PCI compliance standards are designed to reduce risks such as credit card fraud, identity theft, and credit card hijacking. This article provides a set of instructions outlining what you need to remain PCI compliant, including a bonus PCI compliance checklist you can use when assessing your compliance needs.

In this article, you will learn:

What Is PCI Compliance?

Payment Card Industry – Data Security Standards (PCI DSS) are regulations that apply to any business that hosts, handles, or transmits credit card data. It also applies to any web-based company, requiring that data be hosted on PCI-compliant hosts. The standards were created by several major credit card companies, including American Express, Discover, Mastercard, and Visa.

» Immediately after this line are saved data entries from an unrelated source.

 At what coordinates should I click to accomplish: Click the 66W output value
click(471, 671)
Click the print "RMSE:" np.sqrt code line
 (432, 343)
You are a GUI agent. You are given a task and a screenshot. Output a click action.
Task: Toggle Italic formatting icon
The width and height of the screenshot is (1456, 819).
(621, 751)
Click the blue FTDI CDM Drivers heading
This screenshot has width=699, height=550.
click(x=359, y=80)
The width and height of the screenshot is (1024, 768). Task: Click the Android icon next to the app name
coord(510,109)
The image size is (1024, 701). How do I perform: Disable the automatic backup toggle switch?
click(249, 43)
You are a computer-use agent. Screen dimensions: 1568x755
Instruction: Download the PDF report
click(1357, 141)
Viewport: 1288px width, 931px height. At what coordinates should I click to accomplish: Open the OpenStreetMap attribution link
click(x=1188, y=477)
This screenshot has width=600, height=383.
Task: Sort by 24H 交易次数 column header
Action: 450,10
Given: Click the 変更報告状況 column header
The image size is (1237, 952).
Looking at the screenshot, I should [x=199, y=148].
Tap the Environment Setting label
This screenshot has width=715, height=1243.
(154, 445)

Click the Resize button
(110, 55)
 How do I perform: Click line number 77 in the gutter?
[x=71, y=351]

PCI DSS is designed to ensure that vendors consistently and reliably implement data protection measures. The goal is to reduce opportunities for attack or data theft. To accomplish this, vendors must use a secure Card Data Environment (CDE). This environment is key to reducing the risk that comes with eCommerce sites and reliance on Internet connections.

Risks that eCommerce sites face without protections include:

  • Credit card fraud—attackers use stolen credit cards or card numbers to make purchases.
  • Identity theft—attackers use compromised credentials to make purchases with saved credit card information.
  • Credit card hijacking—attackers steal credit card information by redirecting customers to fake logins or carts.

Any eCommerce vendor’s information security strategy should include continuous efforts to ensure PCI compliance. This includes non-traditional vendors, including municipalities, banks, and universities. As of 2019, this also includes developers who design applications for accepting or handling credit card information.

What Is Required for PCI Compliance?

When establishing your PCI compliance strategy there are numerous factors you need to account for.

Build privacy through secure networks and systems

  • Configure firewalls to filter and protect consumer data
  • Reset defaults supplied by vendors for system credentials and security parameters
  • Encrypt data at rest and in transit, especially across public networks
  • Ensure continuous monitoring and logging of network activity

Implement secure access controls and privacy measures

  • Limit access to payment data using the principle of least privilege
  • Implement authentication measures for access to systems and data
  • Limit physical access to consumer data
  • Implement an incident response plan to respond to a cardholder data security incidents (there may be additional, specific requirements for each payment card vendor)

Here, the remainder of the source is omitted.